Gravity question, very small distances

[alexanderkb]

It's my understanding that it is believed, though not proven, that gravity may be comparable in strength to the other fundamental forces at very small distances. Somehow justified by string theory... the universe looping back on itself, or ... whatever. Not the point.

My question is, if gravity were comparable in strength to the other fundamental forces at very small distances, wouldn't that complicate our understanding of the nuclear force?
Specifically, I'm referring to how protons don't repel each other within a nucleus. The repelling force is electromagnetism, but if gravity were as strong as electromagnetism at this distance...

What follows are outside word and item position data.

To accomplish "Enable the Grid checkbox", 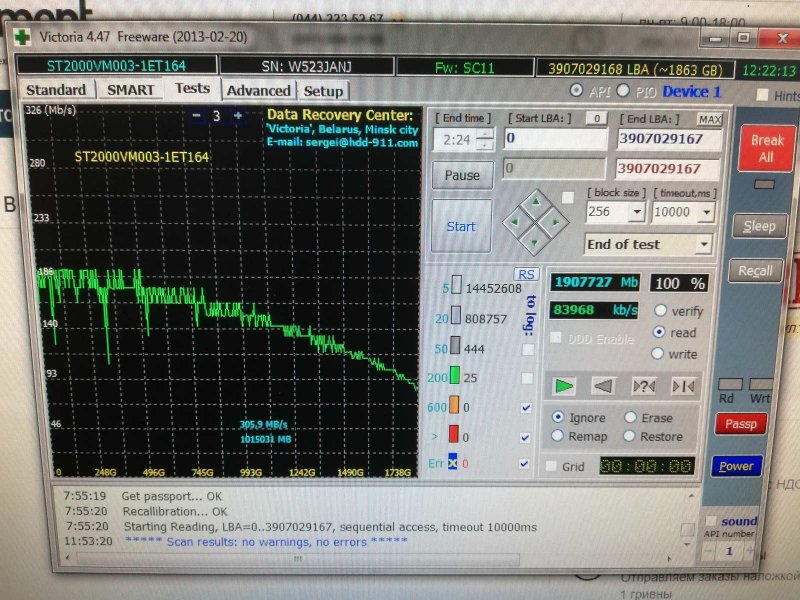I will click(552, 466).

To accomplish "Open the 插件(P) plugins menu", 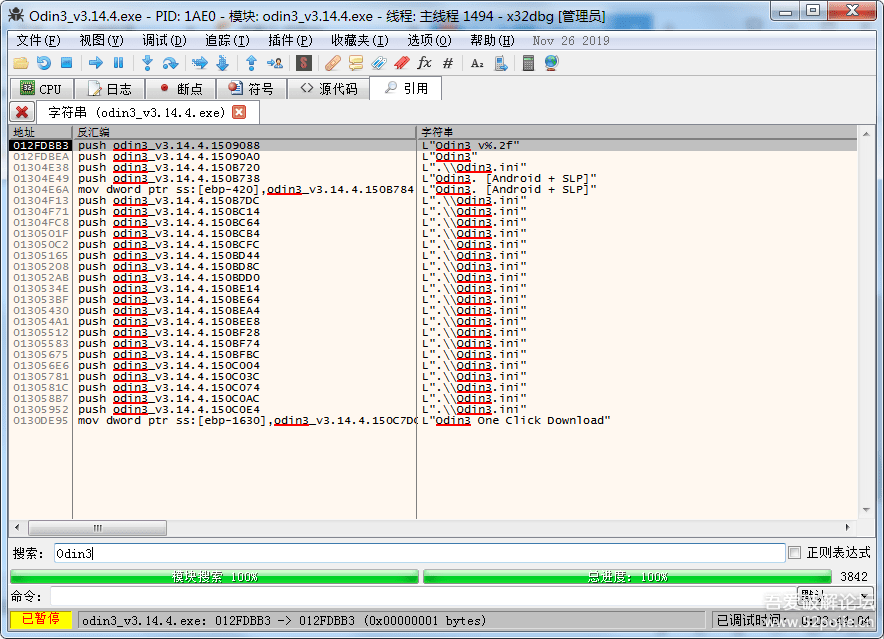I will pos(290,40).
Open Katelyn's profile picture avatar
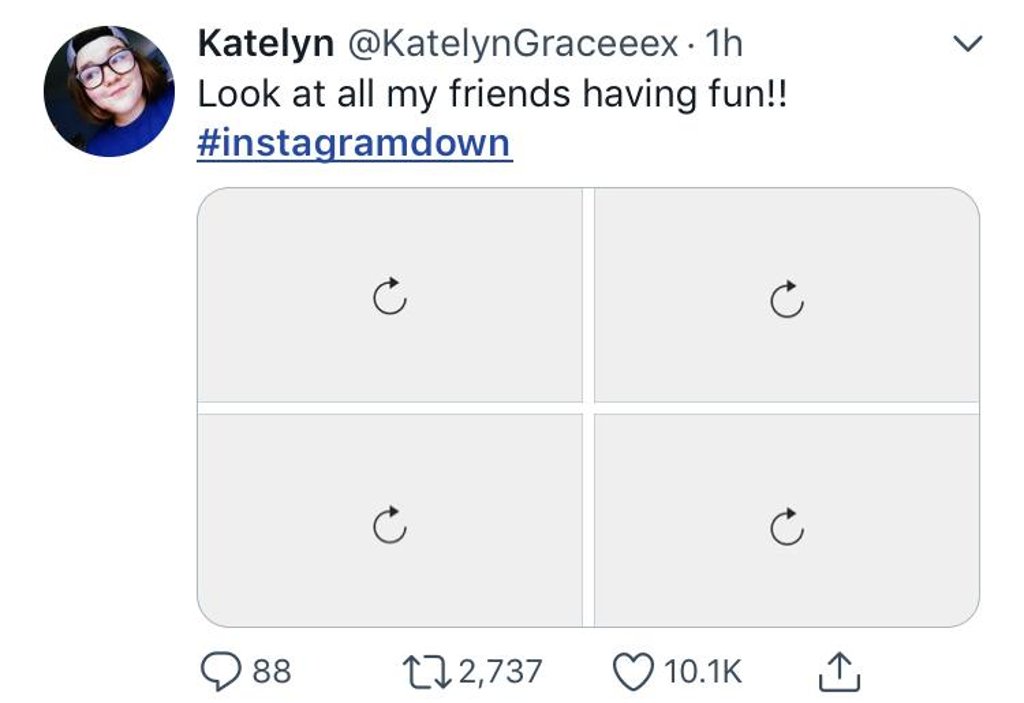Viewport: 1024px width, 703px height. 109,91
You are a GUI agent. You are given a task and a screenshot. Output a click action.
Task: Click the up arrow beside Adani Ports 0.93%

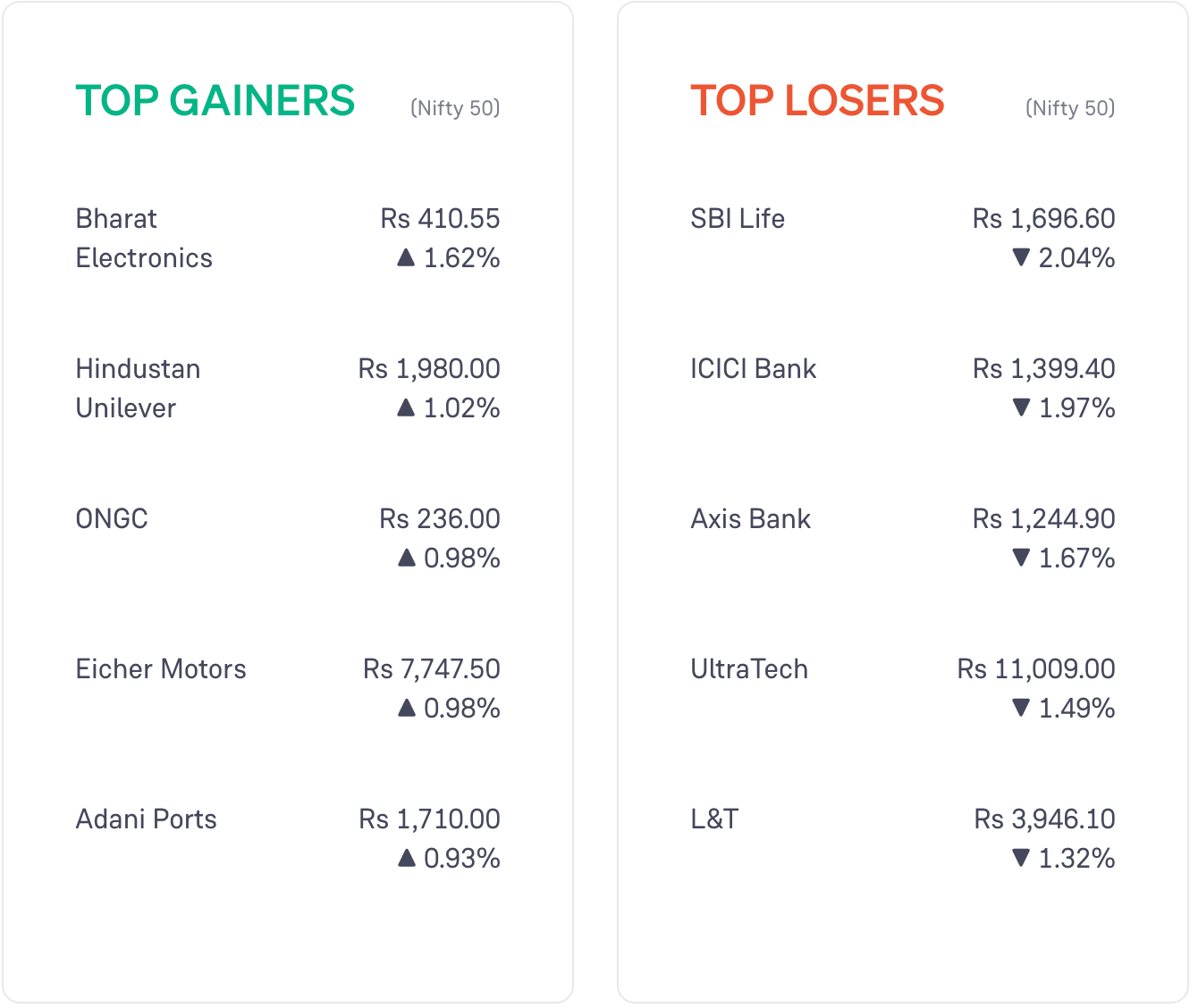click(x=407, y=858)
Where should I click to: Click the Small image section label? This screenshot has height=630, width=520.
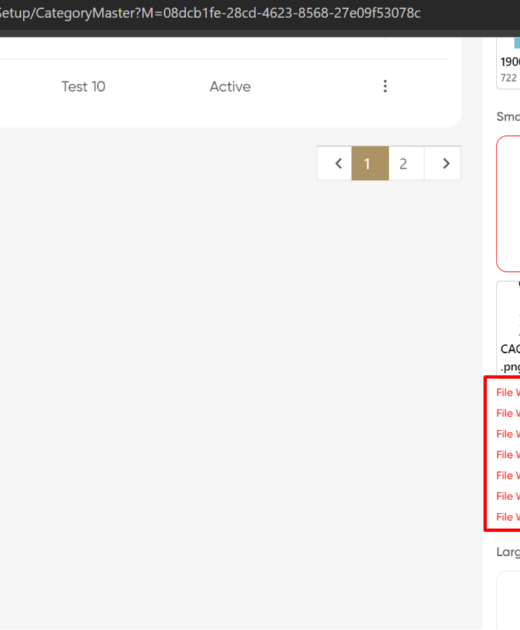pyautogui.click(x=508, y=117)
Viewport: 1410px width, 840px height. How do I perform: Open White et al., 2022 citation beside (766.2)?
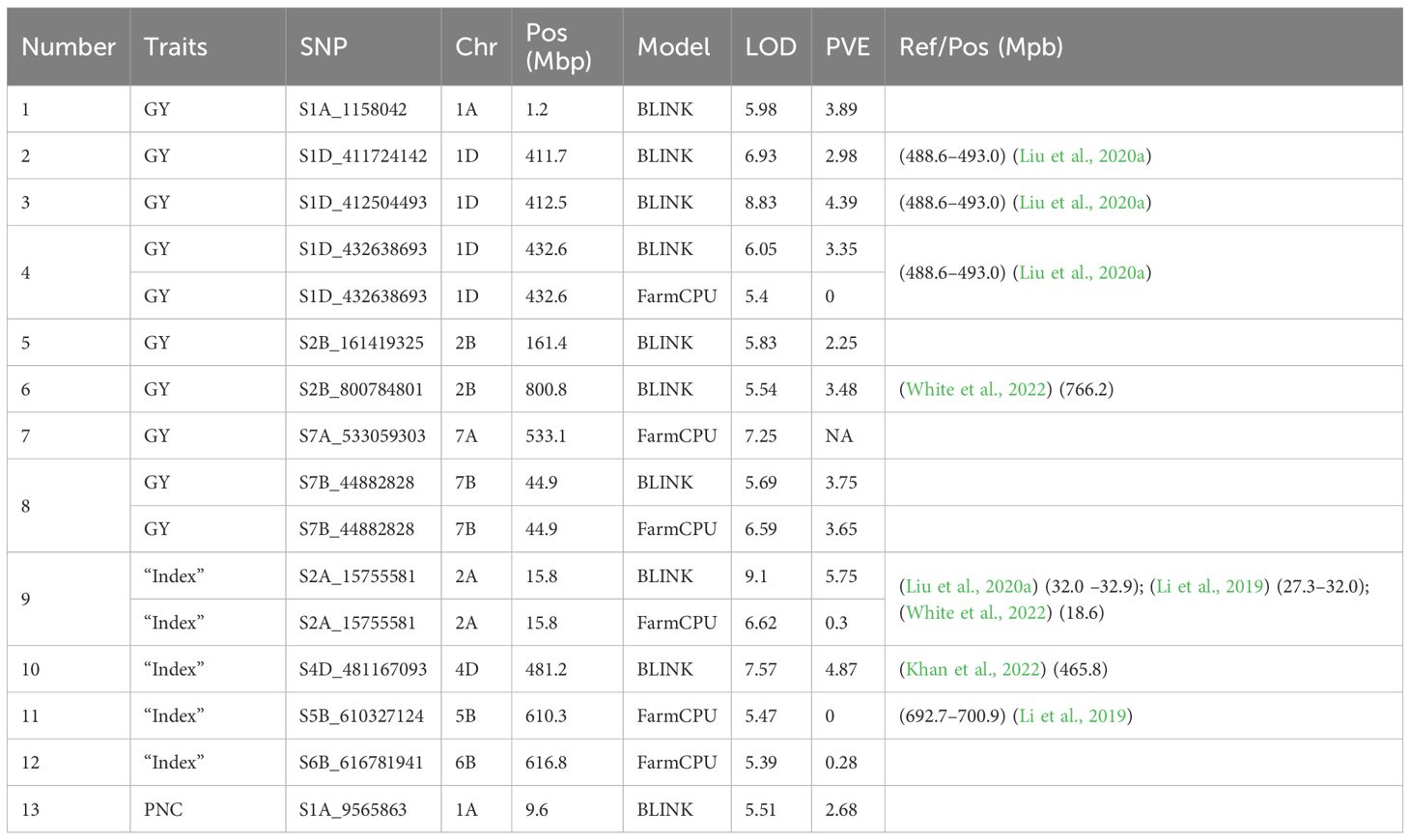click(975, 390)
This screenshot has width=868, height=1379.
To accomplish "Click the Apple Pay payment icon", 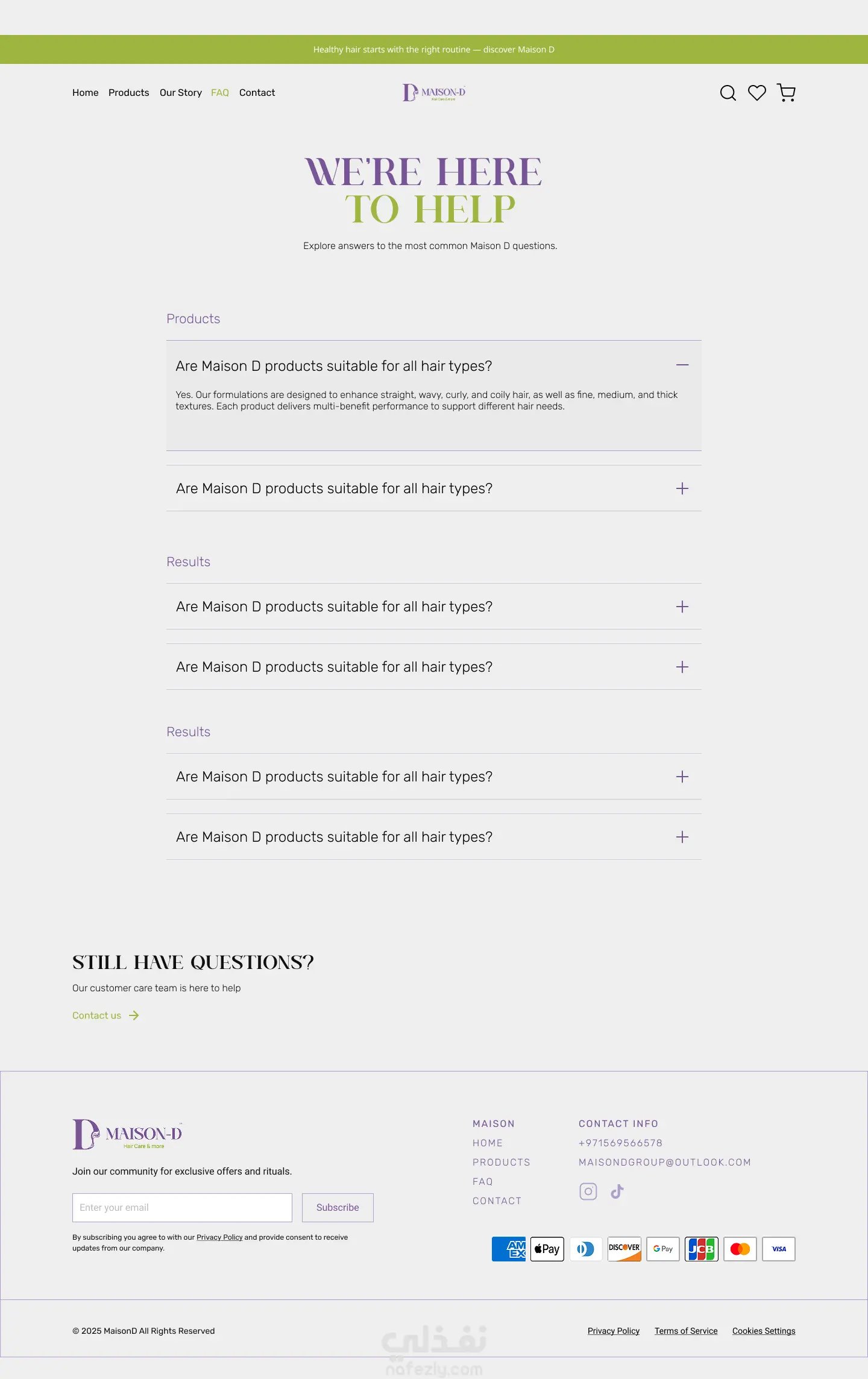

I'm not under the delusion that I've made some kind of discovery here, I'd just like you to clear up whatever I've misunderstood, so the universe makes sense again.
Thanks.

 

[mikeph]

It's my understanding that it is believed, though not proven, that gravity may be comparable in strength to the other fundamental forces at very small distances.

Thanks.

It isn't. Gravity is very very weak compared to electromagnetism. There is a distinction to be made between the magnitude of a force due to certain considerations (large masses, short distances will naturally lead to stronger gravity forces) and the fundamental strength of interaction due to that force, measured by the gravitational constant G. G is very small and that's what leads people to say "gravity is a very weak force", even though it can keep planets in orbit.

At subatomic levels the electrostatic repulsion is still (far) stronger than gravity (classically, both obey the 1/r^2 law so distance shouldn't matter), and the strong force is stronger than that. This is what keeps protons bound to a nucleus.

 

[Mike Pemulis]

The scale at which gravity becomes strong for elementary particles is the Planck length (see Wikipedia), which is much, much smaller than the size of a nucleus. So while protons are "very small" compared to the human scale, as far as gravity is concerned they are actually very large. The lesson here is that qualitative phrases like "very large" or "very small" depend on context; when thinking about a problem like this, always make sure to get the actual numbers.

 

[chingel]

If the strength of electromagnetic force and gravity depends on distance by the 1/r^2, how does the strong nuclear force relate to distance? It seems the strong nuclear force loses it's power quicker than the electromagnetic force when increasing distance. What is the relationship between the force of the strong nuclear force and distance of the nuclei?

 

[mikeph]

If the strength of electromagnetic force and gravity depends on distance by the 1/r^2, how does the strong nuclear force relate to distance? It seems the strong nuclear force loses it's power quicker than the electromagnetic force when increasing distance. What is the relationship between the force of the strong nuclear force and distance of the nuclei?

The general feature is confinement: the force does not decay with distance. It's similar to a spring, if you stretch it, the restoring force increases. That's why you can't ever see lone quarks- trying to split a meson (quark antiquark) requires a lot of energy, enough to form another antiquark-quark pair. There's a nice illustration here:
http://en.wikipedia.org/wiki/Color_confinement

 

[alexanderkb]

@Mike Pemulis: 10^-20 the diameter of a proton, eh?
So because gravity becomes strong at this distance, smaller distances than this do not make physical sense... elegant.
I'll rest easy tonight.

@MikeyW Interesting, I was thinking the constant G broke at a Planck length, but that was incorrect. (I didn't actually know the term 'planck length', so I said 'very small')
But if it's not the constant that changes, and gravity is always getting stronger as you get closer, why do they say it 'becomes strong' at this distance? Stronger than what?